Your task: Among the entries below, find all lines that include "screenshot" and copy them.

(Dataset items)
----------

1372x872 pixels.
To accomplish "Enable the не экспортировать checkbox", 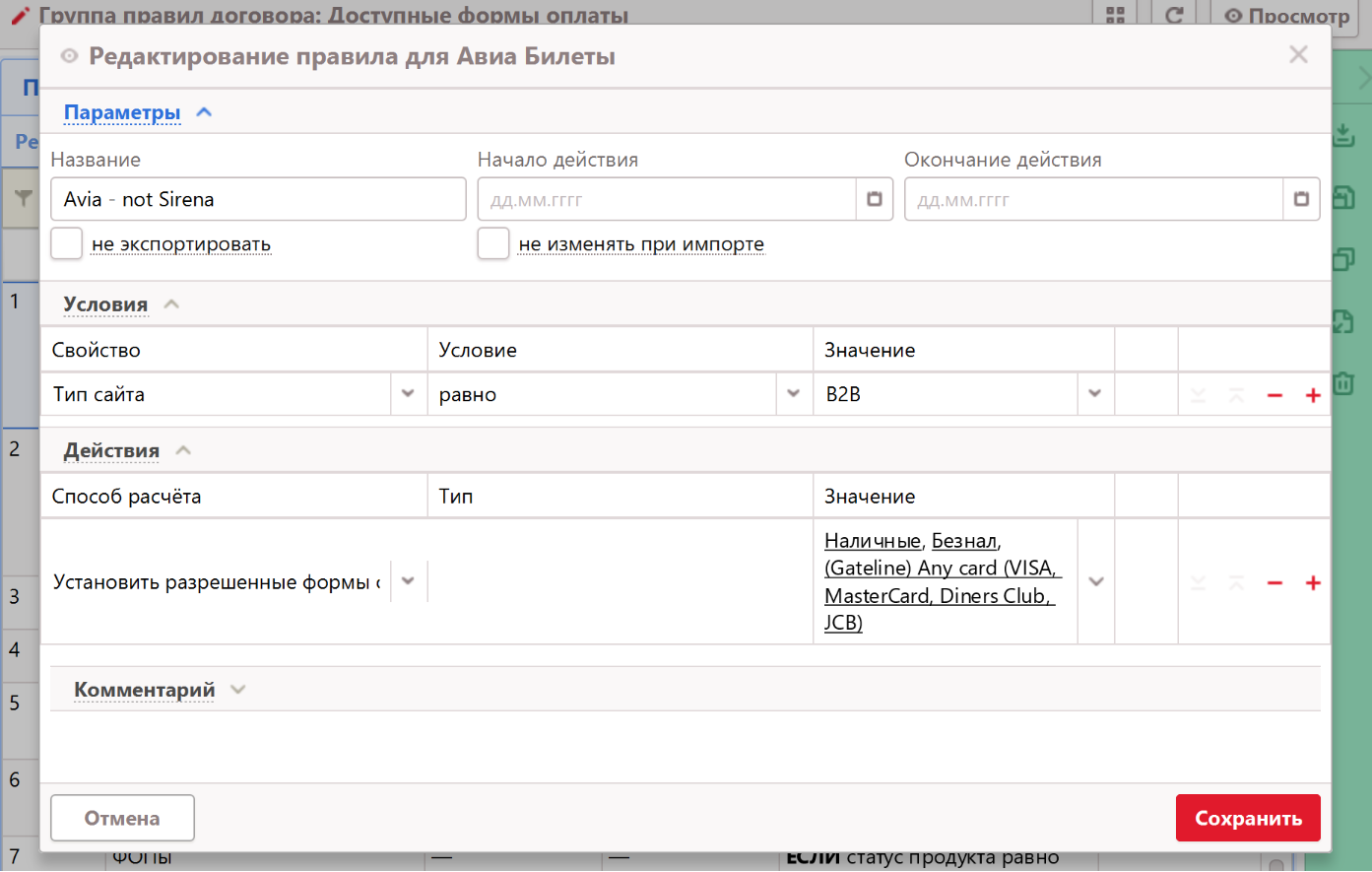I will click(67, 243).
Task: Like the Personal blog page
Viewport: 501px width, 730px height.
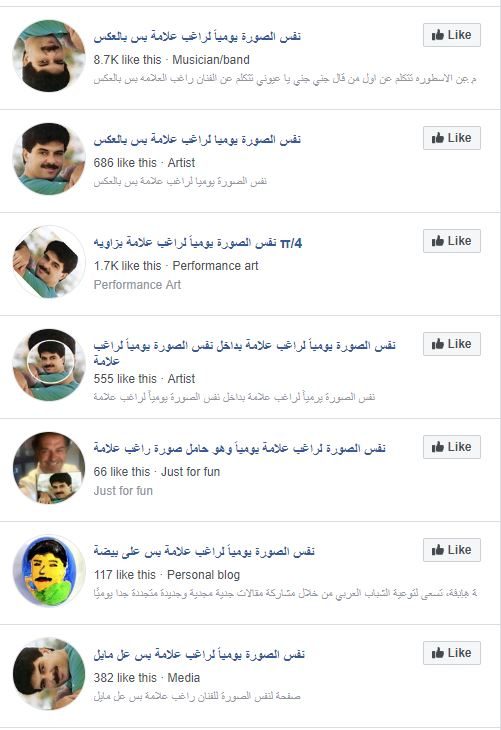Action: (x=452, y=550)
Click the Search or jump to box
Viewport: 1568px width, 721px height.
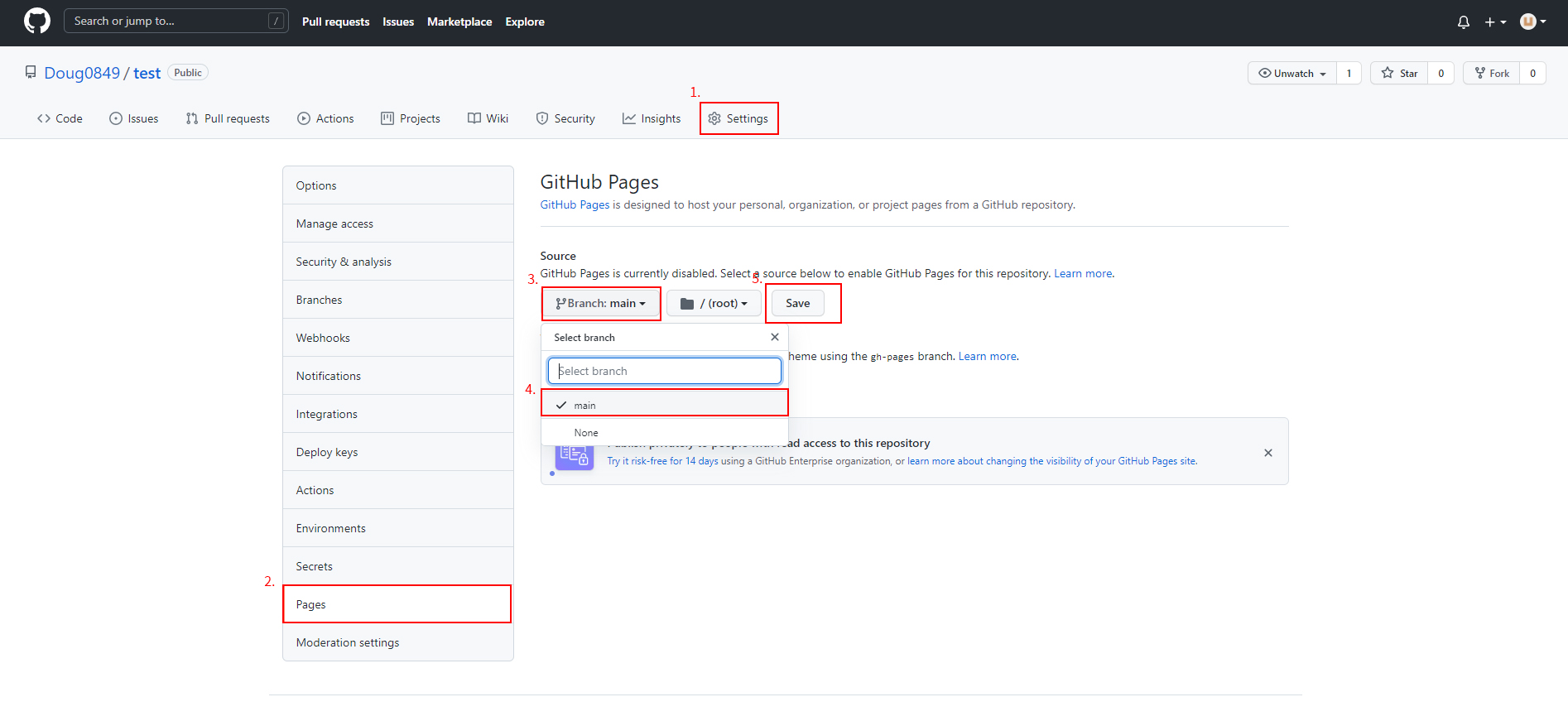pyautogui.click(x=176, y=22)
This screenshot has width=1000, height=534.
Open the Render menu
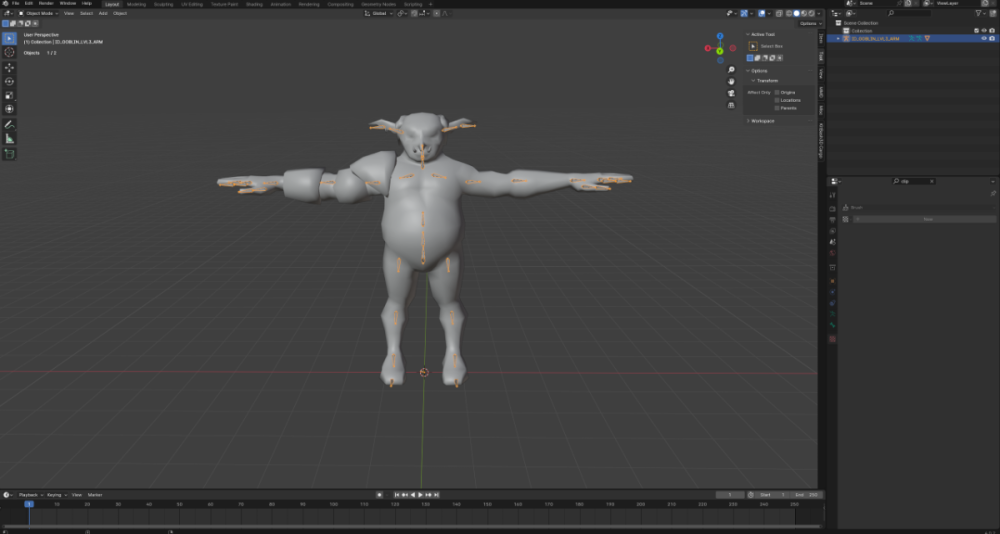[x=46, y=3]
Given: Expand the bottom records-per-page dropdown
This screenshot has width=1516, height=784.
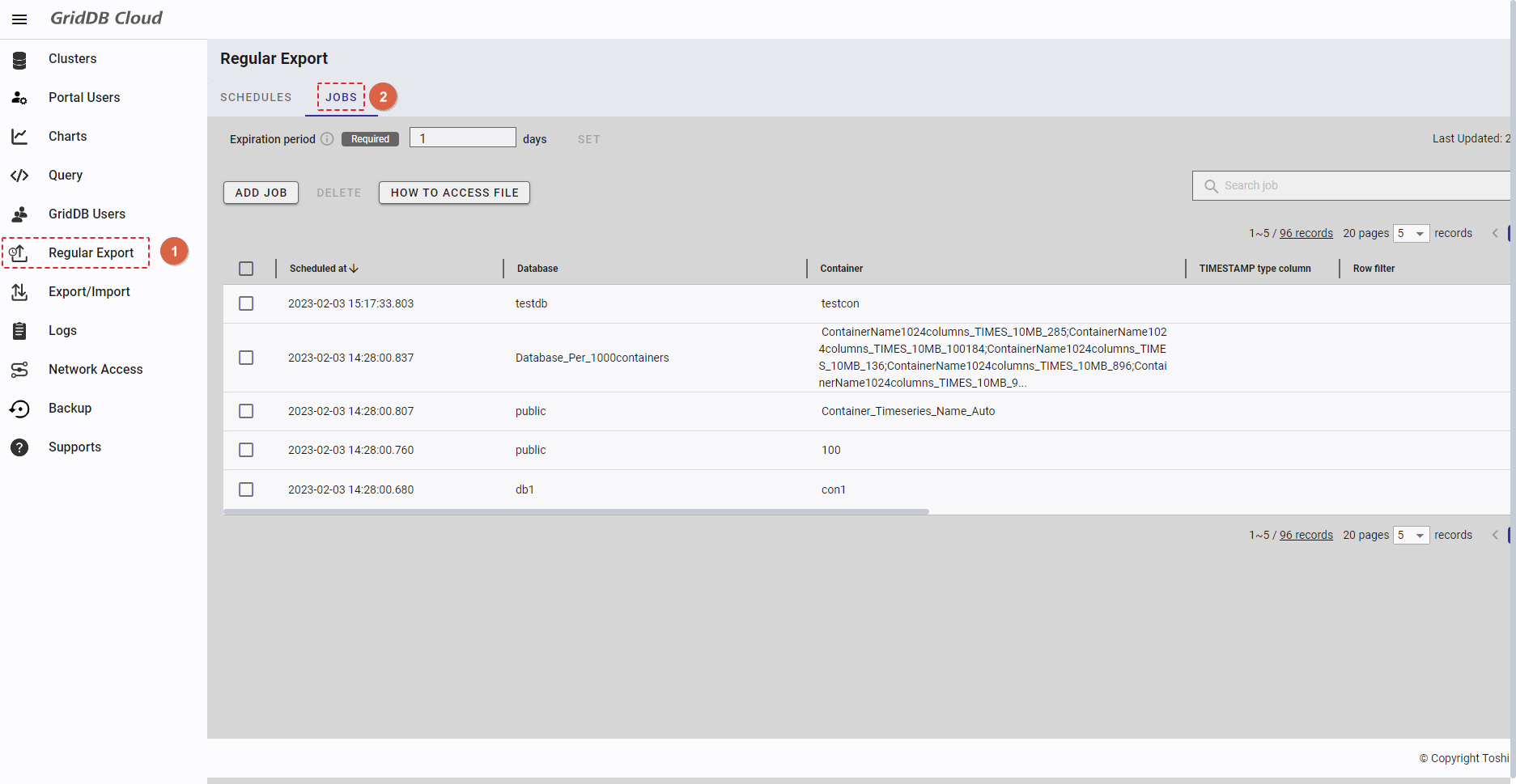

----------

Result for this exercise:
This screenshot has width=1000, height=534.
This screenshot has width=1516, height=784.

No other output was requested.